YANISIA: UN’ALTRA GIOIA PER IL PROGETTO SAFE

La maggior parte delle persone di Jesi conoscono i Spiazzi, ma forse non tutti sanno che da circa un mese a questa parte la storica e rinomata Osteria ha cambiato nome e gestione: due amici, Marco e Matteo, dopo varie esperienze in giro per il mondo, si sono lanciati nell’avventura dell’Osteria Forno Ercole che unisce la cucina tradizionale con sperimentazioni mediterranee. Uno di quei posticini tutti da scoprire e da assaporare. In questi giorni siamo andati a dare un’occhiata, spinti dal fatto che volevamo salutare la nostra amica Yanisia, una solare ragazza cubana che grazie al progetto SAFE è entrata a far parte di questa nuova entusiasmante avventura, dove il fare impresa fa rima con la solidarietà!

Ma andiamo con ordine: può capitare a tutti nella vita di attraversare un momento di smarrimento. A volte è sufficiente la perdita del lavoro o alcune dinamiche familiari difficili e il nostro equilibrio crolla, togliendoci punti di riferimento e certezze. Così è successo a Yanisia, 48 anni, che da Cuba ha deciso di costruire la propria vita in Italia, ma ad un certo punto aveva la necessità di qualcuno che le desse fiducia e le offrisse l’opportunità di un lavoro per ritrovare se stessa. Ed ecco l’incontro con SAFE – rete per l’inclusione e la salute – un progetto che coinvolge 24 partner tra varie realtà Caritas in Italia, tra cui Jesi e Senigallia. Un percorso di 18 mesi per attuare strategie e realizzare progetti che sensibilizzino sul tema della povertà sanitaria e dell’inclusione lavorativa. Proprio il lavoro di rete tra le due Caritas marchigiane ha portato a conoscere la nostra cara Yanisia che oggi, con grande lena ed entusiasmo sta portando avanti un tirocinio di alcuni mesi finanziato dal progetto. “A me piace tanto lavorare” dice col suo bel sorriso latino, “e devo ringraziare Margherita che mi ha dato fiducia.

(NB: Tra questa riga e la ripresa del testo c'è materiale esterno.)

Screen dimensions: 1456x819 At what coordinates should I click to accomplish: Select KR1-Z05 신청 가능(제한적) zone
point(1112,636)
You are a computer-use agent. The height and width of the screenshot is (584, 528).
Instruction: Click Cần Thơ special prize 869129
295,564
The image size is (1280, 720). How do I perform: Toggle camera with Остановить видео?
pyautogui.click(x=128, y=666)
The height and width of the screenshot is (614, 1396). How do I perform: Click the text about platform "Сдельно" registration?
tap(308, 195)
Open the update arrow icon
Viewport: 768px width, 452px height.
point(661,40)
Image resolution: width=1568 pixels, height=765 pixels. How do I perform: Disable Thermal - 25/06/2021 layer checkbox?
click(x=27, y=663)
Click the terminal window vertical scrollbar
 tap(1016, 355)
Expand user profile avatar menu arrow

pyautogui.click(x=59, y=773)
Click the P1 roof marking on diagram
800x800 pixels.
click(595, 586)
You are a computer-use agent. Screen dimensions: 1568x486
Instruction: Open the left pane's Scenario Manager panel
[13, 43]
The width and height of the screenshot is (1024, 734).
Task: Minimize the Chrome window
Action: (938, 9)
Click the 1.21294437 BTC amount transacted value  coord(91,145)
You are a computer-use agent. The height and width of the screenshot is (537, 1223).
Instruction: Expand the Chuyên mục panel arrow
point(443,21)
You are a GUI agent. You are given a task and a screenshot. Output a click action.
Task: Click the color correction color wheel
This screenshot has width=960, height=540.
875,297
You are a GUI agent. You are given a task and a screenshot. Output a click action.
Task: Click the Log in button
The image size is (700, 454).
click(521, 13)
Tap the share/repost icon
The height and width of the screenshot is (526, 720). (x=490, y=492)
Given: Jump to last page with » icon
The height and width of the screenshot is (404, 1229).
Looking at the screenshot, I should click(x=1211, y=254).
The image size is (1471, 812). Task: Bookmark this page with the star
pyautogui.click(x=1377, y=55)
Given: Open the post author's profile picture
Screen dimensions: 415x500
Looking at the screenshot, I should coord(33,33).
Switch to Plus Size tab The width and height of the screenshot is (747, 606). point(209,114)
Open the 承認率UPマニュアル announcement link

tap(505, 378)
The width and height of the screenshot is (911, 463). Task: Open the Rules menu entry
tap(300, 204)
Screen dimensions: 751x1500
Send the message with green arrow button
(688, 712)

Non credevo che alla Caritas avrei potuto conoscere anche un’amica”. Ma un bel grazie va detto anche a Marco e Matteo che sognano di portare avanti il loro sogno, ma con uno sguardo rivolto anche a chi – con grande dignità – ha solo bisogno di una piccola spinta… per tornare a volare.

CONTINUA L’IMPEGNO DI CARITAS SUL FRONTE UCRAINA

“Convertire lo sdegno di oggi nell’impegno di domani” ha detto domenica scorsa all’Angelus papa Francesco esortando a non abituarsi alla guerra e a comprendere che è giunto il momento di abolirla, “di cancellarla dalla storia dell’uomo prima che sia lei a cancellare l’uomo dalla storia”. Caritas Italiana continua a sostenere la popolazione ucraina mettendo altri 500mila euro a disposizione di Caritas Ucraina e Caritas Spes. Quest’ultime dall’inizio del conflitto hanno dato aiuto a 360 mila profughi, distribuendo quasi 1.000 tonnellate di generi di prima necessità e offrendo accoglienza, pasti caldi, kit di igiene, ascolto e assistenza psicologica. In costante collegamento con la rete internazionale, Caritas Italiana resta accanto a tutta popolazione coinvolta, sostenendo anche le Caritas dei Paesi confinanti per l’accoglienza delle persone in fuga dalla guerra, garantendo le azioni necessarie per rispondere ai bisogni più urgenti e contribuendo all’accoglienza di quanti arrivano in Italia. Ogni giorno lavoriamo per adattare le azioni ai bisogni, con grande flessibilità per rispondere al meglio alle reali esigenze delle persone. Continuando a pregare, ad esprimere vicinanza e solidarietà e a lavorare costantemente per la pace nel quotidiano. Come auspicato anche dai Vescovi italiani, che in occasione dell’ultimo Consiglio Permanente hanno esortato le comunità a vivere in tutte le Diocesi un momento di preghiera per la pace durante le celebrazioni della Domenica delle Palme. Intanto le realtà diocesane in Italia si sono mobilitate per l’accoglienza diffusa nelle comunità locali. Sono già 5.500 le persone accolte in 180 Diocesi, di cui oltre 2.500 minori, in sinergia tra le realtà civili ed ecclesiali.

INTERVISTA A GABRIELE

operatore dellemergenza ucraina

Come stai vivendo l’accoglienza dei profughi ucraini?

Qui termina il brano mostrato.